What you will do:
Leave every entry as it is and write the data out in full.

───

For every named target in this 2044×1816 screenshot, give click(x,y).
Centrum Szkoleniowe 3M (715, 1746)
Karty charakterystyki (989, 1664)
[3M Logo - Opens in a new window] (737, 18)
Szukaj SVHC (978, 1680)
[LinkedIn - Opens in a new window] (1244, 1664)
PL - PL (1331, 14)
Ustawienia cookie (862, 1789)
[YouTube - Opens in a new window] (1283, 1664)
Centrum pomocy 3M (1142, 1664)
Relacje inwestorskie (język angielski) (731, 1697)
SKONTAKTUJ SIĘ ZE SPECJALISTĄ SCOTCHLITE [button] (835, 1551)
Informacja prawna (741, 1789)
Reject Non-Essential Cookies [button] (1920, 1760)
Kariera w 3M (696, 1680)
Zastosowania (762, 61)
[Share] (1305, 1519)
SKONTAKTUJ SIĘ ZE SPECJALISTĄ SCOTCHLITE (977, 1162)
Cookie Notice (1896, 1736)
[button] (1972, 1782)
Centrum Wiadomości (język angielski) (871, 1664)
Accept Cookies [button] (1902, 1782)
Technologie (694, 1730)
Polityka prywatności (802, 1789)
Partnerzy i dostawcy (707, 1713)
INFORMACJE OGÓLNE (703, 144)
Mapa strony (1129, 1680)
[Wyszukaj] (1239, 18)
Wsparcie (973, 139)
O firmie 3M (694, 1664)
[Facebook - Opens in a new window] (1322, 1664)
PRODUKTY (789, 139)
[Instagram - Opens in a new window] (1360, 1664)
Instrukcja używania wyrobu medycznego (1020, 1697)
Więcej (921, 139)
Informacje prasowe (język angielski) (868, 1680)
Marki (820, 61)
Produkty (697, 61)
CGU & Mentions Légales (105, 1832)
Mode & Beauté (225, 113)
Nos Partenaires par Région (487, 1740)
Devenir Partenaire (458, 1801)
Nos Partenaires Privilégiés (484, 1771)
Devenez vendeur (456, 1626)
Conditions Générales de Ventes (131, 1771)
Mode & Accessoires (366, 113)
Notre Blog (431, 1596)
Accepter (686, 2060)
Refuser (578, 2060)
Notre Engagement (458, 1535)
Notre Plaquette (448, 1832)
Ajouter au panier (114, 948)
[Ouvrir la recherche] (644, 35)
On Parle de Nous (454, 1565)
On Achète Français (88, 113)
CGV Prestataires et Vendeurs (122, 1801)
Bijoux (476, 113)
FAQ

───

Completed exercise:
For every named target in this 2044×1816 screenshot, give click(x,y).
Centrum Szkoleniowe 3M (715, 1746)
Karty charakterystyki (989, 1664)
[3M Logo - Opens in a new window] (737, 18)
Szukaj SVHC (978, 1680)
[LinkedIn - Opens in a new window] (1244, 1664)
PL - PL (1331, 14)
Ustawienia cookie (862, 1789)
[YouTube - Opens in a new window] (1283, 1664)
Centrum pomocy 3M (1142, 1664)
Relacje inwestorskie (język angielski) (731, 1697)
SKONTAKTUJ SIĘ ZE SPECJALISTĄ SCOTCHLITE [button] (835, 1551)
Informacja prawna (741, 1789)
Reject Non-Essential Cookies [button] (1920, 1760)
Kariera w 3M (696, 1680)
Zastosowania (762, 61)
[Share] (1305, 1519)
SKONTAKTUJ SIĘ ZE SPECJALISTĄ SCOTCHLITE (977, 1162)
Cookie Notice (1896, 1736)
[button] (1972, 1782)
Centrum Wiadomości (język angielski) (871, 1664)
Accept Cookies [button] (1902, 1782)
Technologie (694, 1730)
Polityka prywatności (802, 1789)
Partnerzy i dostawcy (707, 1713)
INFORMACJE OGÓLNE (703, 144)
Mapa strony (1129, 1680)
[Wyszukaj] (1239, 18)
Wsparcie (973, 139)
O firmie 3M (694, 1664)
[Facebook - Opens in a new window] (1322, 1664)
PRODUKTY (789, 139)
[Instagram - Opens in a new window] (1360, 1664)
Instrukcja używania wyrobu medycznego (1020, 1697)
Więcej (921, 139)
Informacje prasowe (język angielski) (868, 1680)
Marki (820, 61)
Produkty (697, 61)
CGU & Mentions Légales (105, 1832)
Mode & Beauté (225, 113)
Nos Partenaires par Région (487, 1740)
Devenir Partenaire (458, 1801)
Nos Partenaires Privilégiés (484, 1771)
Devenez vendeur (456, 1626)
Conditions Générales de Ventes (131, 1771)
Mode & Accessoires (366, 113)
Notre Blog (431, 1596)
Accepter (686, 2060)
Refuser (578, 2060)
Notre Engagement (458, 1535)
Notre Plaquette (448, 1832)
Ajouter au panier (114, 948)
[Ouvrir la recherche] (644, 35)
On Parle de Nous (454, 1565)
On Achète Français (88, 113)
CGV Prestataires et Vendeurs (122, 1801)
Bijoux (476, 113)
FAQ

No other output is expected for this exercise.